I used to make a big deal about birthdays, wanting everything to be just perfect. It’s a great way to set yourself up for a major disappointment. This year, not only did I not have any expectations for my birthday, I barely even thought about it. It came and went like any other day… I was happy to spend the morning with my husband, who’s been recovering from back surgery and staying with family. Preston and I had lunch with Jay and our cousins on Sunday, and then spent the rest of the day at home, just the two of us. He made me a pretend birthday dinner, and sang “Happy birfday to Mommy.” We watched Despicable Me for the 15th time, and played catch in the house.

I’ve been utterly exhausted lately, between starting a new job and working 12 hours a day, then running home to take care of my little man, and seeing my big man through his back surgery last week (and the painful weeks and months that led up to it). The last two weeks have been a total blur for me. Did I mention I had the same back surgery six years ago? Yup, we’re a great pair. My husband usually does most of the heavy lifting around the house because of that. It’ll be weeks, if not longer, before he’ll be able to lift Preston again—so it’s all on me for a while, as I type this while laying on an ice pack. Unfortunately back problems never really go away. That’s why I worry about him doing something that’ll hurt his back again; he needs to be the strong one in this family, so I will do whatever I have to; whatever it takes to help him get through this unscathed—because that’s what he’d do for me.
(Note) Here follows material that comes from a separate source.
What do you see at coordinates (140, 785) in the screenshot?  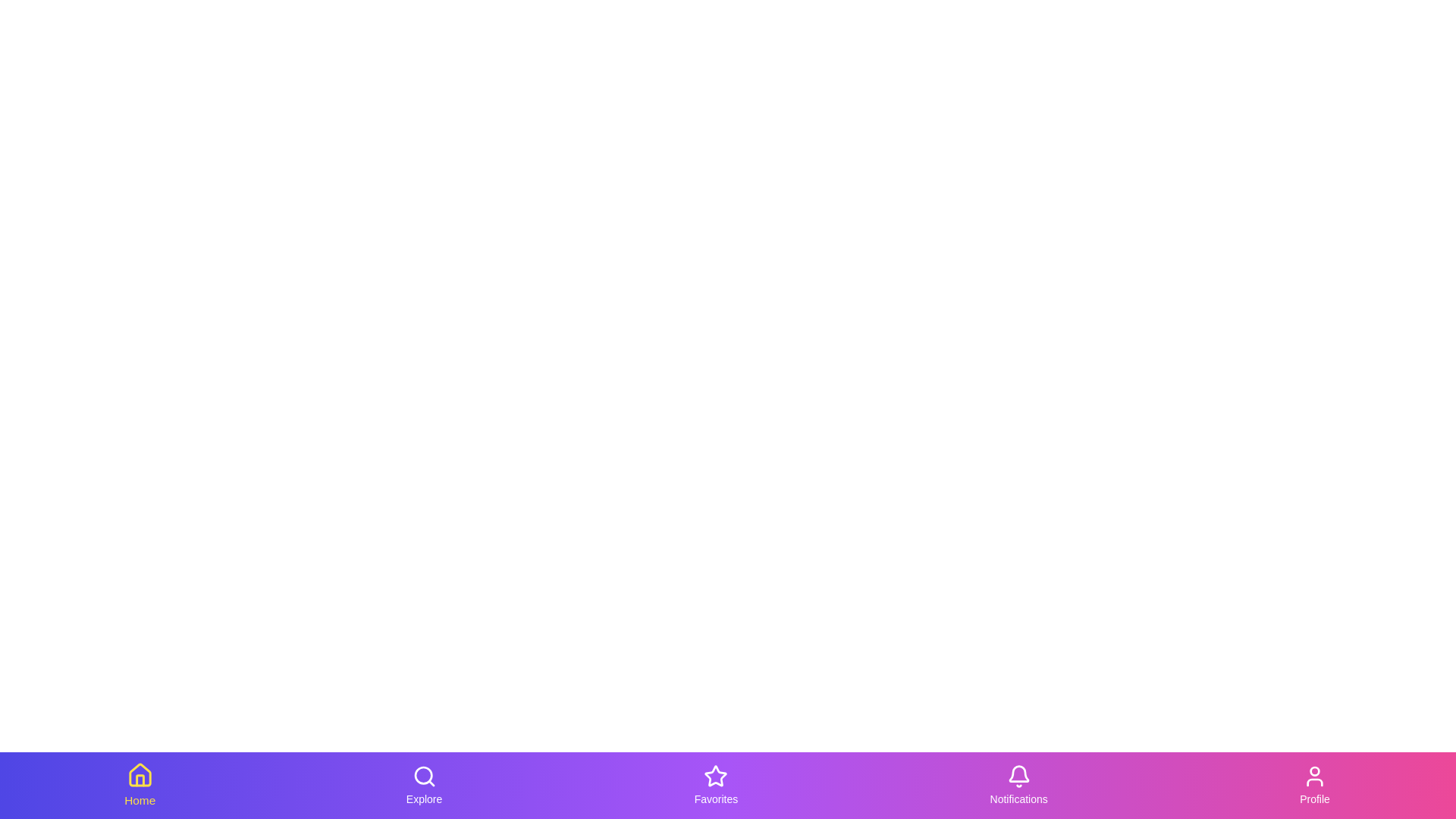 I see `the navigation tab labeled Home` at bounding box center [140, 785].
The timing of everything could be better but, the upside is, I’ve gotten more one-on-one time with Preston lately, which has been very special. He’s at such a fun age, and he’s back in his Mommy stage, hugging me all the time, and planting wet kisses on my cheek all weekend, saying, “I love you, mom. I love you so much!”

He looks at me differently now. He sees me. He was looking at the freckle on my face the other day, and said, “Mommy has a boo-boo.” I corrected him. “Preston, that’s a freckle on Mommy’s face. See, you have a freckle on your arm too. Every time you look at your freckle I want you to smile because Mommy’s thinking about you.” He loved that. We have full conversations now. We connect on an entirely different level.

He repeats everything. When he cooked me “dinner” (chicken nuggets and fries), he delivered it with: “You’ll like it, Mommy, I promife.” Because that’s what I always say to him. I wish I could bottle his personality up.

My birthday was very ordinary this year but I wouldn’t have it any other way right now. When I turn 40 we’ll celebrate. Maybe things will have calmed down by then. But knowing us? I doubt it.

How do you feel about birthdays? If you got to stay one age for the rest of your life, what would it be and why? I’d be 35; that's when I had Preston. Things were a lot less complicated.